(Goal of the exercise)
List each line in the records below that includes the word "Given".

(Records provided)
===

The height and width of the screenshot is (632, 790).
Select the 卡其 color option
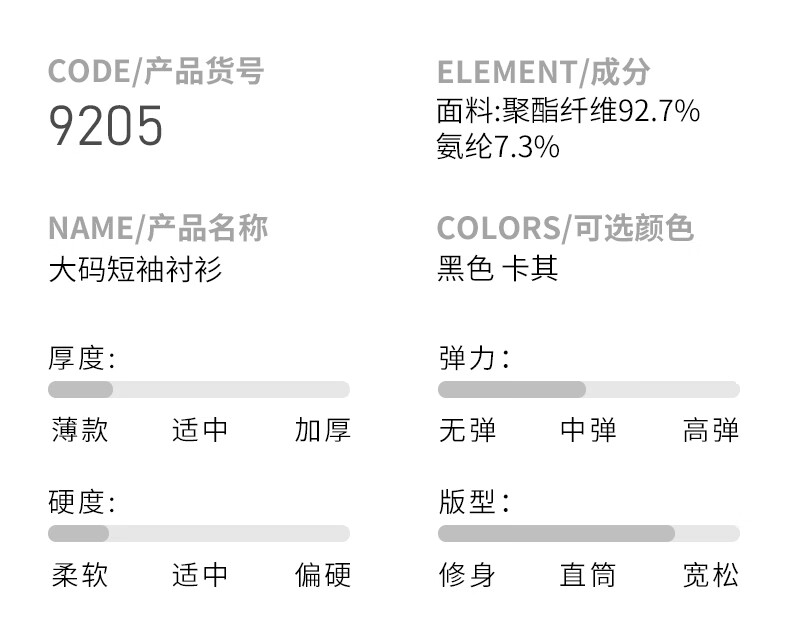pyautogui.click(x=529, y=269)
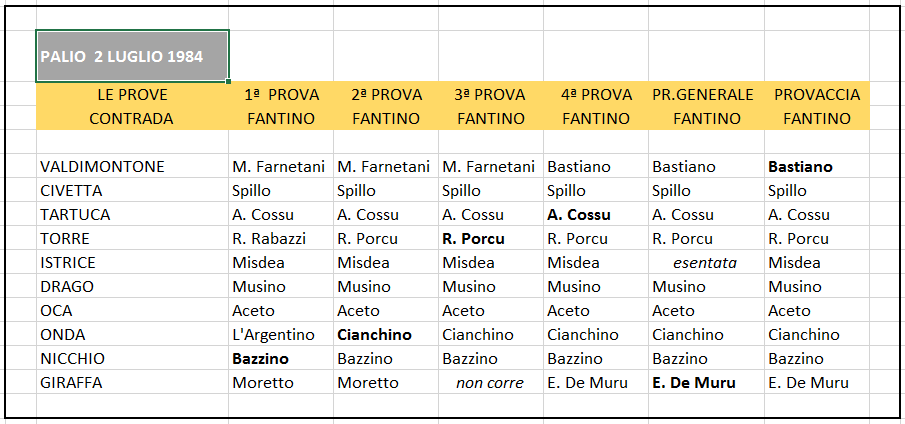Click the R. Rabazzi cell in the TORRE row

click(281, 239)
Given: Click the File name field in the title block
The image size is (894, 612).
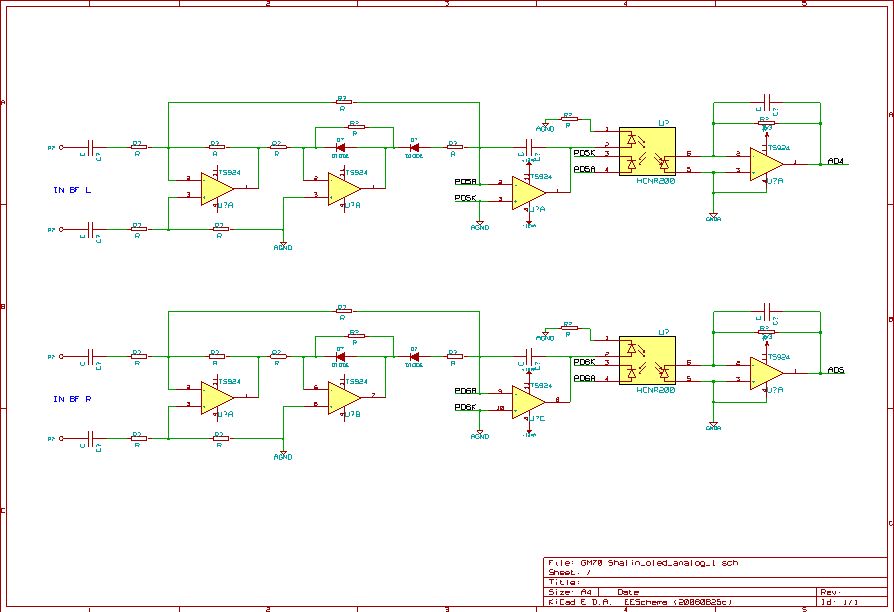Looking at the screenshot, I should point(643,563).
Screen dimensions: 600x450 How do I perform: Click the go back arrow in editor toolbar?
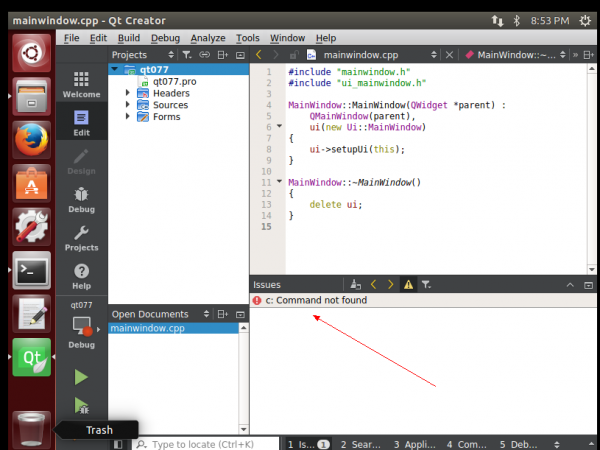[x=260, y=55]
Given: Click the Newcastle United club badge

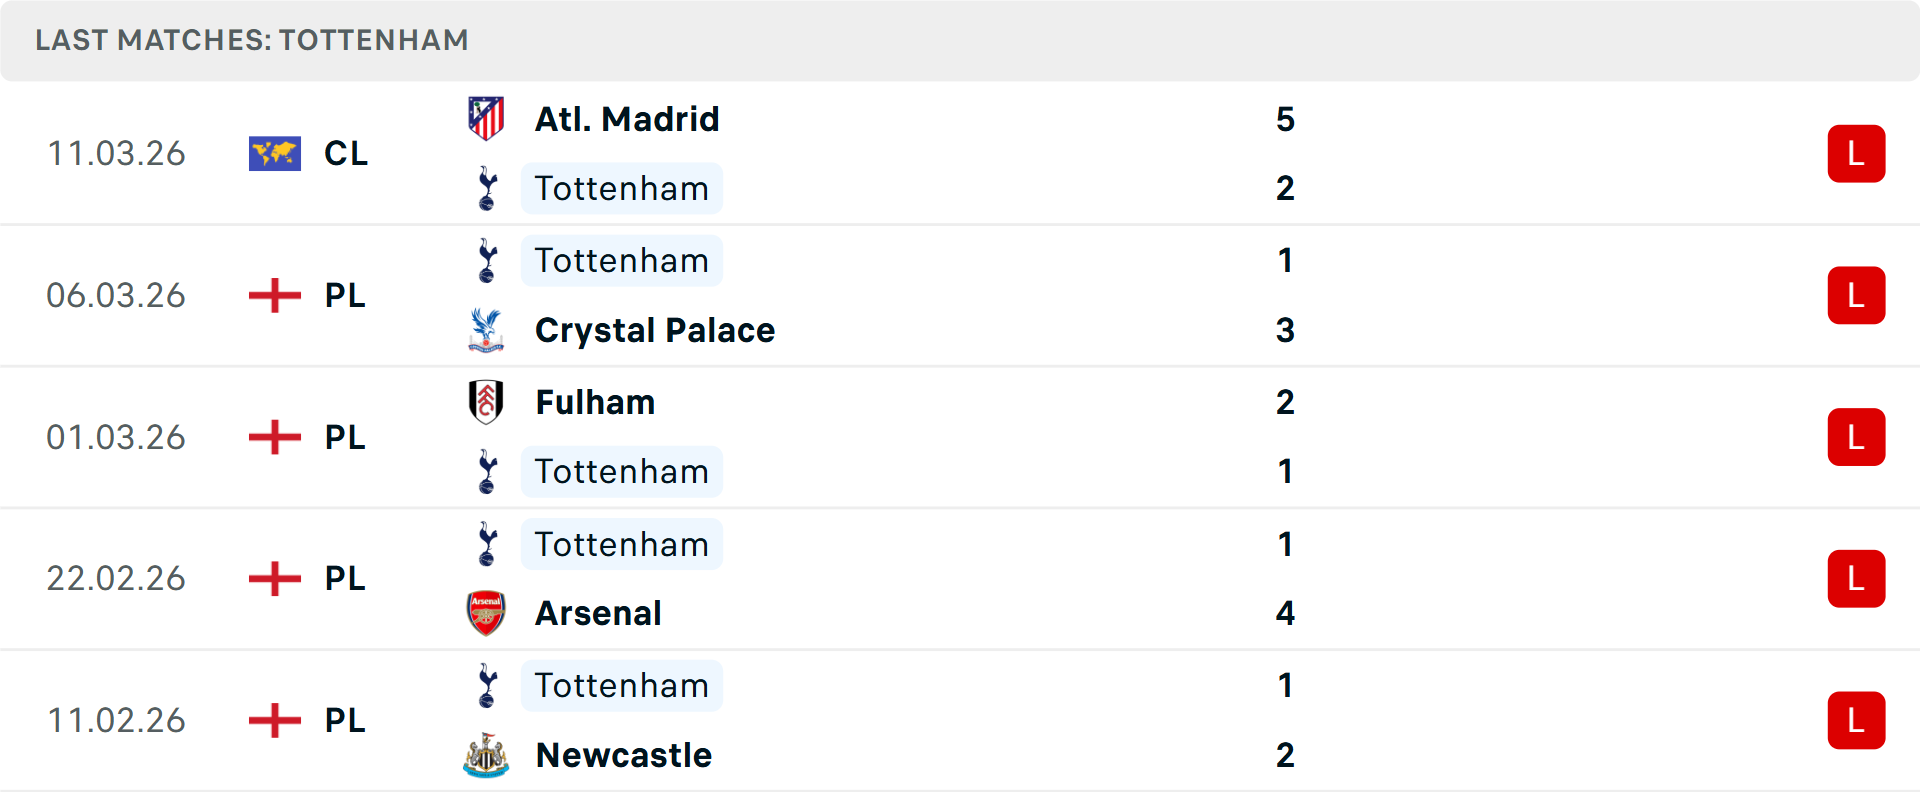Looking at the screenshot, I should coord(486,755).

===

(Complete response)
Given: Click the File name field in the title block
Given: Click the Newcastle United club badge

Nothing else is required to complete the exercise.